* START DOCUMENT SEGMENT *

Les Misérables

Victor Hugo’s epic novel Les Misérables has seen numerous film adaptations over the years, but this most recent version is the first fully dramatized film adaptation of the celebrated stage musical that has been the toast of London, Broadway, and the rest of the known universe for decades. In the Tony Award–winning stage musical, the plot’s diverse narrative skillfully weaves its way over many years and multitudinous character evolvement through beautiful orchestrations and powerfully emotional songs. In this new film version, however, the story bounces along frenetically from song to song in one hectic rush to get to the ending coda before audience members start fidgeting or exceed their three hours of complimentary theater parking with validation. Heaven forbid.

Director Tom Hooper succeeds in crafting the dark and gritty atmosphere of 19th century Paris. Perhaps a little too heavily, but it’s an immensely sharp and detailed picture nonetheless. Actor close-ups are abundant, and the blood, sweat, and tears are downright palpable. Colors and skintones are consistent and even. Hooper also insisted on recording the vocals live on the set as they shot, instead of the old-fashioned way of pre-recording all songs in a sound studio with a full orchestra and then lip-syncing to playback later on film. The intent was to give the proceedings added intimacy and realism, but unfortunately, that creative decision serves as a detriment.

* END DOCUMENT SEGMENT *
* START STORED DATA *

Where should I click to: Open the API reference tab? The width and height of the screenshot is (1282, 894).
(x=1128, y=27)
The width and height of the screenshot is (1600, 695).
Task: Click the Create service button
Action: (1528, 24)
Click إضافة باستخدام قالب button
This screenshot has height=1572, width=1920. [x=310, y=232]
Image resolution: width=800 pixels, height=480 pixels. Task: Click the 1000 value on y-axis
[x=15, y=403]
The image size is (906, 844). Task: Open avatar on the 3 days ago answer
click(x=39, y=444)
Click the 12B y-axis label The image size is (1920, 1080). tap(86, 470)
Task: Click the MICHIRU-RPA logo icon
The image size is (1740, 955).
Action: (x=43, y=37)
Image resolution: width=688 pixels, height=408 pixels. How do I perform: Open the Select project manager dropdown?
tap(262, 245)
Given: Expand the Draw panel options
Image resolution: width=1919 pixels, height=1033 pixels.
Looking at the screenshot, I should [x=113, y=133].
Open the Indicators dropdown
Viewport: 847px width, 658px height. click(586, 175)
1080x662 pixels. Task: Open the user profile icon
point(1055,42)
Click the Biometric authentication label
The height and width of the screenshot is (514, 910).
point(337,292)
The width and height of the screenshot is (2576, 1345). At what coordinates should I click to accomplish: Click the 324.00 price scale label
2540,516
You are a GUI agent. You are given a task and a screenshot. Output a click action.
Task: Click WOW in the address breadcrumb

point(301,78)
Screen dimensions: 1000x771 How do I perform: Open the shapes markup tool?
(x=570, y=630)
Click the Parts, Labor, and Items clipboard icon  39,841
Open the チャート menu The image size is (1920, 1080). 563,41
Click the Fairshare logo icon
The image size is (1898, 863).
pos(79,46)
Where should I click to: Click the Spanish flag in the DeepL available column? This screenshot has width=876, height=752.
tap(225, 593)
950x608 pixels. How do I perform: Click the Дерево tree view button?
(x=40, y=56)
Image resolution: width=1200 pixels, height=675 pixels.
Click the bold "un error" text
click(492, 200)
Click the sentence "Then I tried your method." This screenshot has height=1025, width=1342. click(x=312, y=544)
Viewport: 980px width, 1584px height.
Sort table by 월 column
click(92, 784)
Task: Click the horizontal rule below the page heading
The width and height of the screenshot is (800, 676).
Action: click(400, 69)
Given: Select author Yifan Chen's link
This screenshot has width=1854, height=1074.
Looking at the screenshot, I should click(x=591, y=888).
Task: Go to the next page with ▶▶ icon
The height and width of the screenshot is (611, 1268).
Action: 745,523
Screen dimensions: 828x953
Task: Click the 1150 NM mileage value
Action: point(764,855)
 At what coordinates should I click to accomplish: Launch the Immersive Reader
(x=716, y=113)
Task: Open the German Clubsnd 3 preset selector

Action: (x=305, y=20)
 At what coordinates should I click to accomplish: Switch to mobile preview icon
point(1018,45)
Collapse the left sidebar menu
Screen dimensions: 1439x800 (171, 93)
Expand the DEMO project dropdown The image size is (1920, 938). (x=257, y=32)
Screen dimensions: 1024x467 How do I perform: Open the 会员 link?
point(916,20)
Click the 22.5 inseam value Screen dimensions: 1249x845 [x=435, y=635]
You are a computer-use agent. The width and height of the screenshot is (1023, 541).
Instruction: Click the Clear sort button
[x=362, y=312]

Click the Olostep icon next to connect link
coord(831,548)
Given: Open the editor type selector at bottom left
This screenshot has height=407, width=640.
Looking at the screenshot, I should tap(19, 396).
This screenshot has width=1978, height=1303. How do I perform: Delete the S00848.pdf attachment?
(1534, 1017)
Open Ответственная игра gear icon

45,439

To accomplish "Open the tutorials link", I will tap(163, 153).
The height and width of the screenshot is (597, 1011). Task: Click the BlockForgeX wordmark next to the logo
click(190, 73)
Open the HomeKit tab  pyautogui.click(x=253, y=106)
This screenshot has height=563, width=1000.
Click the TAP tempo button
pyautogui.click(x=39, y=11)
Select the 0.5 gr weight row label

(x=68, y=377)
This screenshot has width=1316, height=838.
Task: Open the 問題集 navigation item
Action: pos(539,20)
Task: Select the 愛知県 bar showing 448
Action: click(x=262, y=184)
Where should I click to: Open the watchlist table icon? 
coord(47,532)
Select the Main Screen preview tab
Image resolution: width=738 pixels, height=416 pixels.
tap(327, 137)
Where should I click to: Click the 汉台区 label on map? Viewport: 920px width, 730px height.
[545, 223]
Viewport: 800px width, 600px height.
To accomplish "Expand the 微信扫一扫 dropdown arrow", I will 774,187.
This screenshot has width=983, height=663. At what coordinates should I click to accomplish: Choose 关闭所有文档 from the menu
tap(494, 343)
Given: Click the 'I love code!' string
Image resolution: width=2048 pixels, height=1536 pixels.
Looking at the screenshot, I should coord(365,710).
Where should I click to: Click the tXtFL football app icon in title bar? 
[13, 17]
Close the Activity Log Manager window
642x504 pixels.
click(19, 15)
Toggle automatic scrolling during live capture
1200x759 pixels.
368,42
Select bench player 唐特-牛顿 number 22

* END STORED DATA *

WORK REQUIRED:
Pick up the Les Misérables film review at the point where it stops, and keep writing it.

FINAL RESULT:
In a live stage performance, the actors are belting and punching their vocals to the back of the house in equal measure with the full force of the orchestra. The energy of that is truly exhilarating. If you’ve ever seen Les Mis performed live on stage, you know what I’m talking about. But here, even with DTS-HD Master Audio 7.1, the results are a bit underwhelming. The actors sing-talk and sing-whisper their lines with quiet delicacy, and the orchestra hangs so far in the back that it’s almost as if they’re singing a cappella. Anne Hathaway’s soliloquy aria notwithstanding, much of the power and passion falls disappointingly flat. The opening theme booms through your speakers amid crashing waves, and droning cadence of the chorus, musketry, and cannon fire thunder with rousing force and verve—but those flashes of auditory panache are few and far between in an otherwise subdued mix.

Extras include audio commentary, an hour-long documentary, and a featurette on Hugo. Interactive features include BD Live, My Scenes, pocket BLU, Uhear, and the Ticker. A DVD and Digital Copy are also included.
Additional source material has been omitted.